Eee, nio chała nie test.
Elegantka nie całkiem wyzwolona
Ponieważ dopasowujesz torebkę do ubrania i w zasadzie codziennie ją zmieniasz, nie przywiązujesz się do niej zbytnio i... nie nosisz w niej połowy domu.
W teście było pytanie jak bym się czuła gdyby ktoś mi ukradł torebkę - skoro odznaczyłam że tęskniłabym za nią jak za przyjacielem, to wiadomo że przywiązuję się do rzeczy. Z tego płynie logiczny wniosek, że napewno nie mam miliona torebek, a jedną ulubioną, góra dwie.
Czujesz się w otaczającym świecie dość bezpiecznie. Uważasz się za osobę kompetentną i wyzwoloną, żyjącą w harmonii ze wszystkimi i wszystkim. Świadczy o tym kolorystyka twoich torebek - lubisz, by były one jasne.
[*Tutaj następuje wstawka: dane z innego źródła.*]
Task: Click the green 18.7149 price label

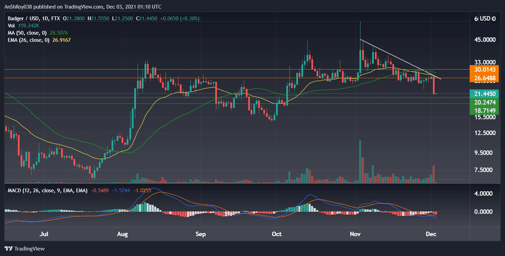Action: pyautogui.click(x=484, y=110)
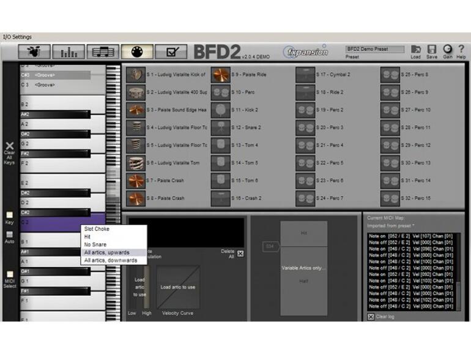471x354 pixels.
Task: Click the Clear log button
Action: (371, 316)
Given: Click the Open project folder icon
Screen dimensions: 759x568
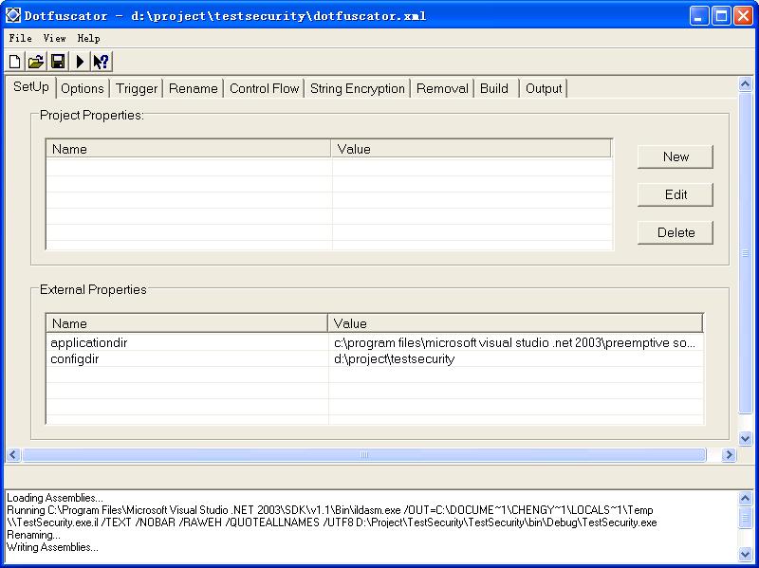Looking at the screenshot, I should tap(36, 62).
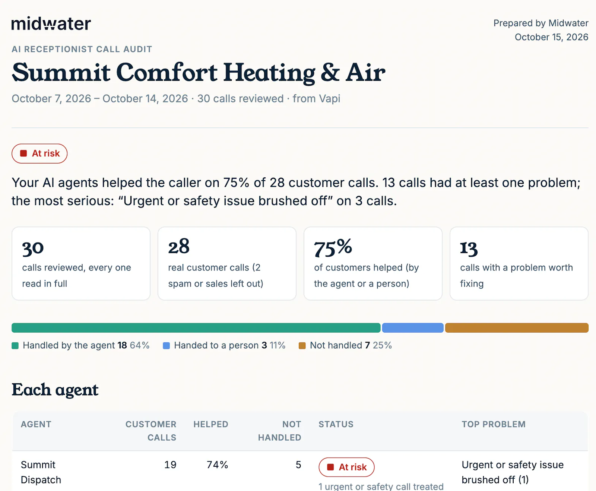Sort by the HELPED column header

211,424

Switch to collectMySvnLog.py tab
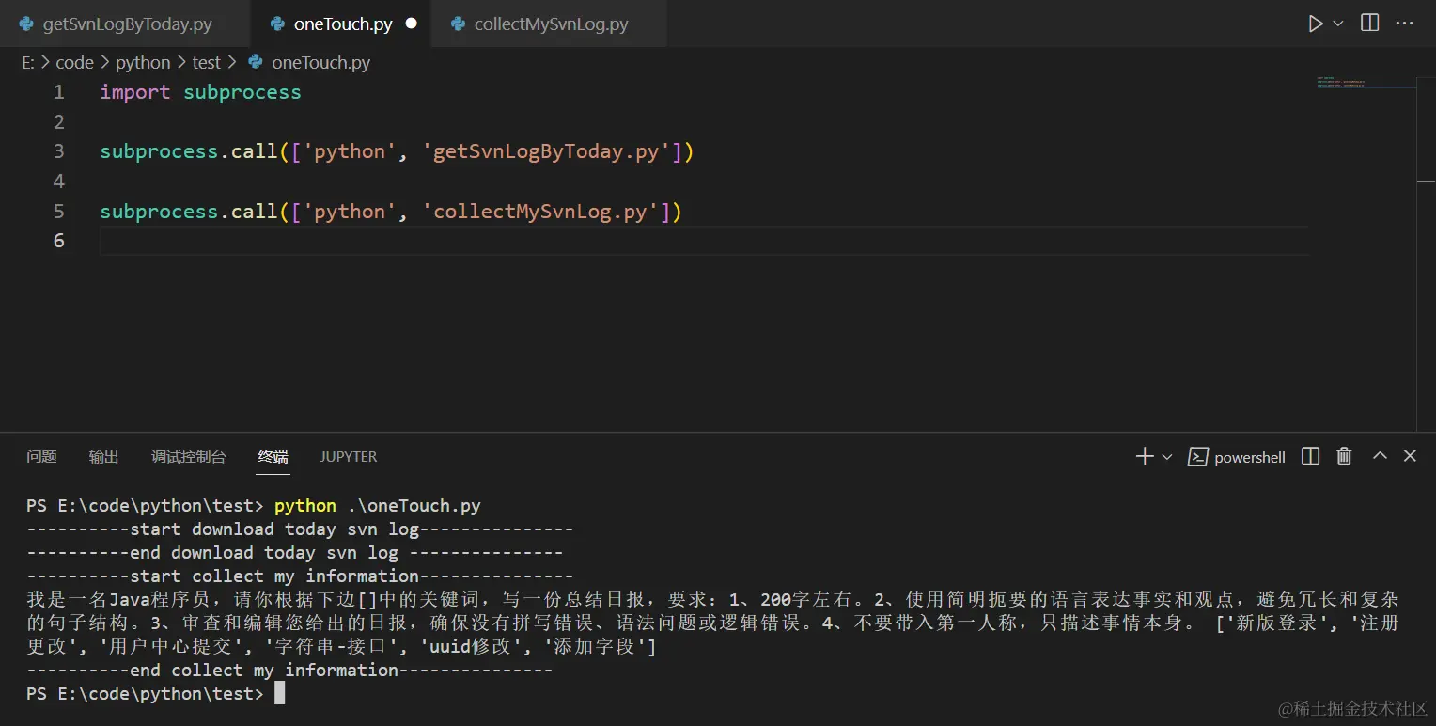point(551,24)
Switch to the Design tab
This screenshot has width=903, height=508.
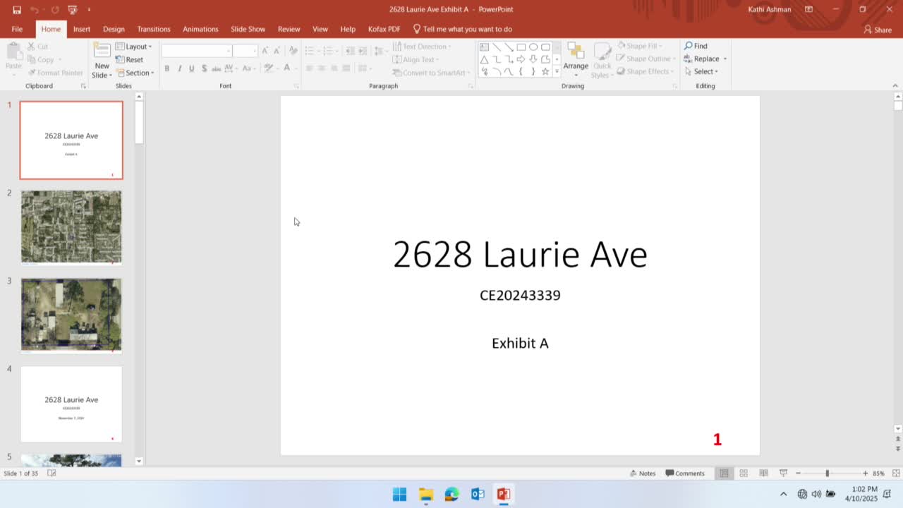pyautogui.click(x=114, y=29)
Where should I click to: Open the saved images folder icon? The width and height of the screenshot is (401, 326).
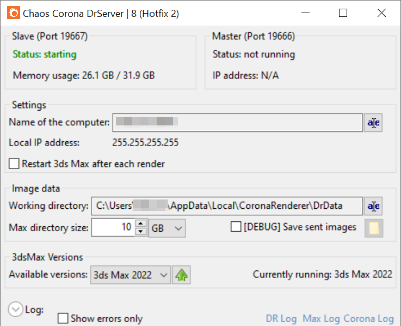click(x=374, y=228)
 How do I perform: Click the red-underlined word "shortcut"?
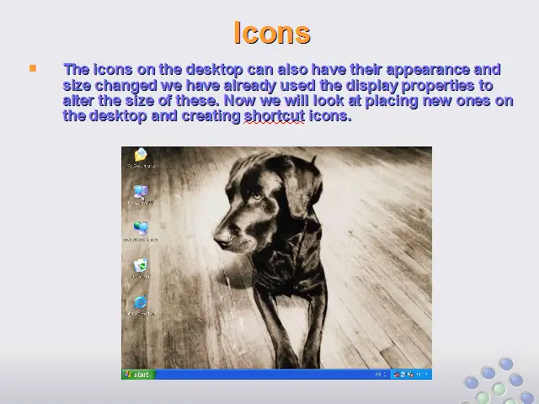(274, 116)
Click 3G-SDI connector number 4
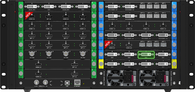This screenshot has width=195, height=92. 32,54
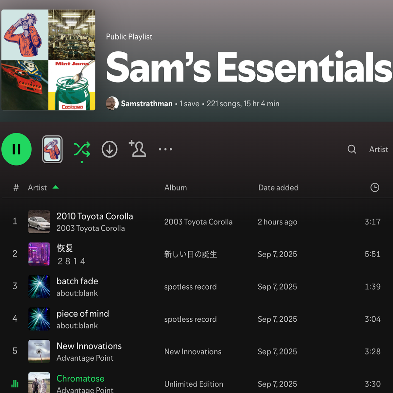Click the clock icon in the duration column
The image size is (393, 393).
[x=375, y=187]
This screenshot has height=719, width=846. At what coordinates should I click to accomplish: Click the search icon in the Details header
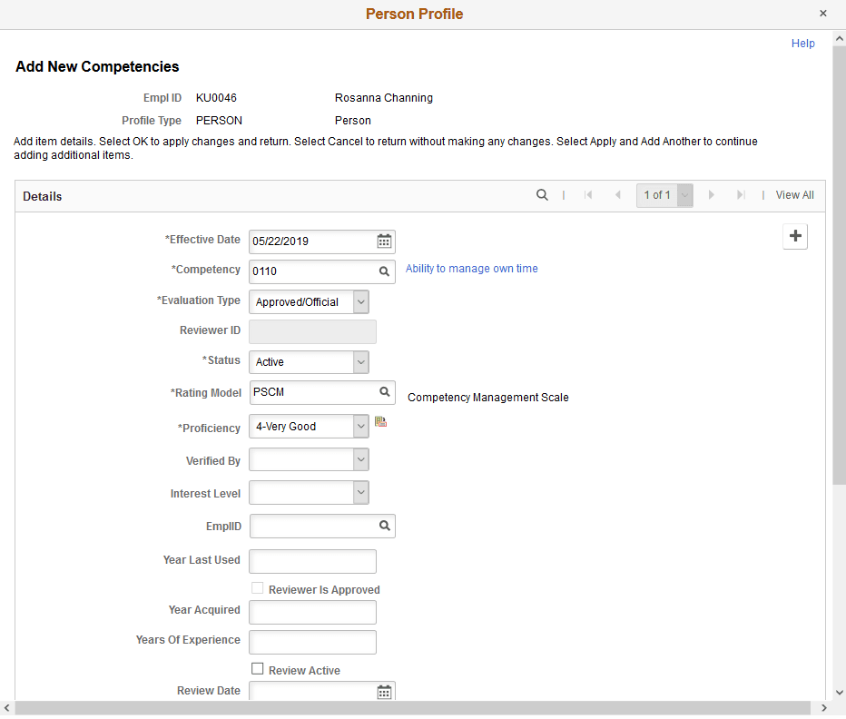click(542, 194)
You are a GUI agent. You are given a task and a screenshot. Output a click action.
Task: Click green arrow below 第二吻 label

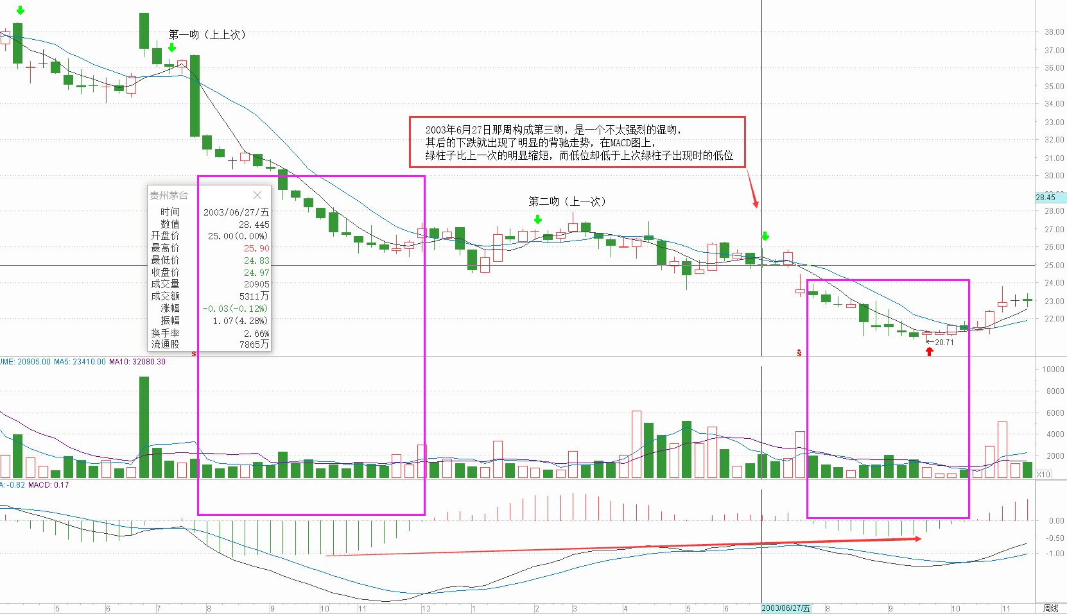tap(538, 219)
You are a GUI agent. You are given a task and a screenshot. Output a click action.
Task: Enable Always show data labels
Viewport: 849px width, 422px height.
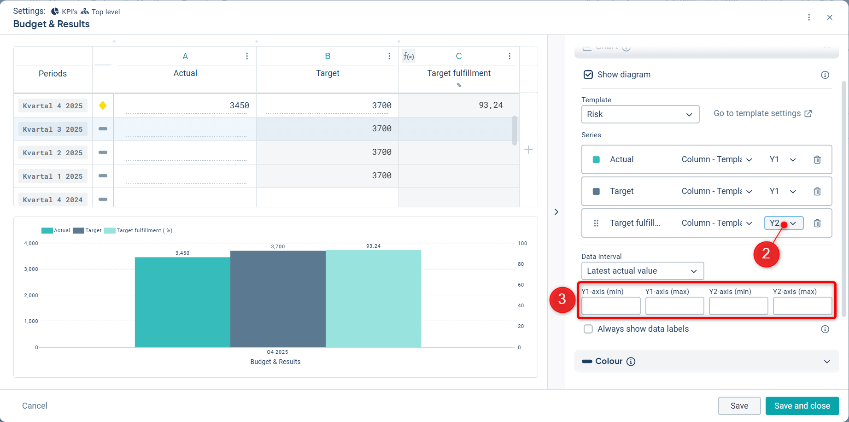[588, 329]
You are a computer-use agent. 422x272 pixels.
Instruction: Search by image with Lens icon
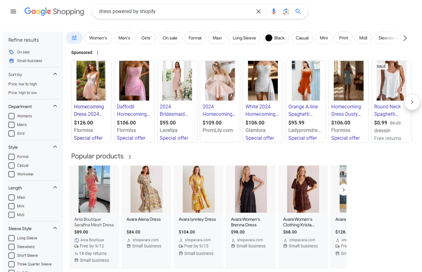coord(286,12)
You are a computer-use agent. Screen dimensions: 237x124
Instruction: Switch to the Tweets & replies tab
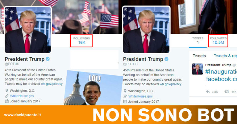tap(225, 56)
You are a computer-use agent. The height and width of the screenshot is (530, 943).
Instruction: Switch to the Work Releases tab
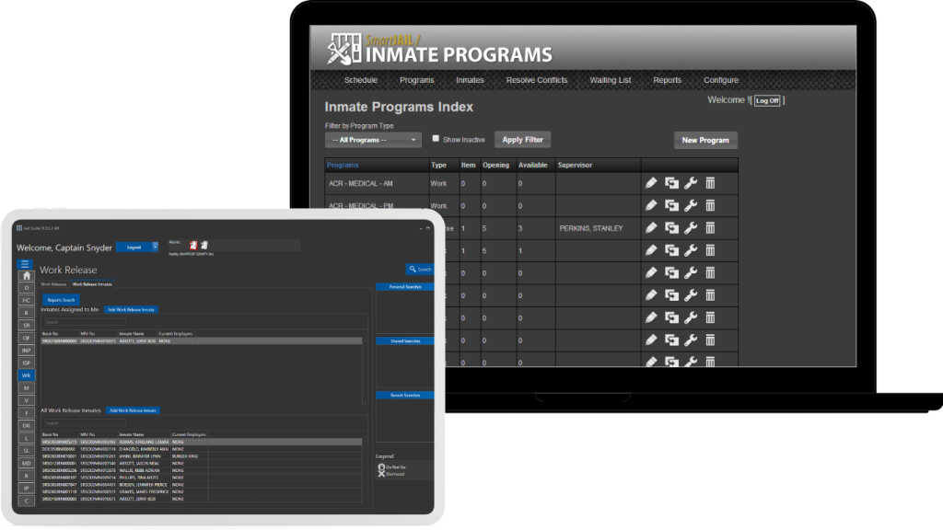52,285
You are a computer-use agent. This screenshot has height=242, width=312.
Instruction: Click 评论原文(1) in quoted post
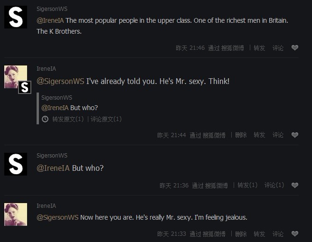coord(106,119)
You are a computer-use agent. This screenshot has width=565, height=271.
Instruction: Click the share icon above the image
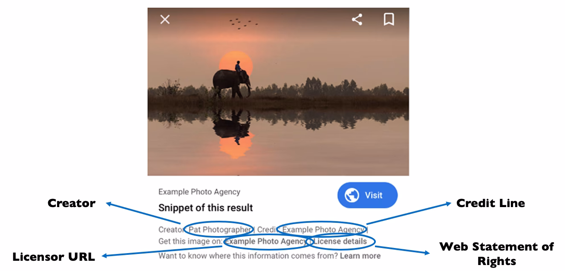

Połowa prawdy, znowu rażący błąd. W teście było pytanie jakie torebki preferuję - skoro odznaczam że małe eleganckie (proste) to na 99% będą czarne. Ba, w pierwsze pytanie brzmi: Twoja torebka jest... zaznaczam że CZARNA, innych nie noszę.
Echhh... I tak cała odpowiedź nie trzyma się kupy, zupełnie jakby dotyczyła innego testu.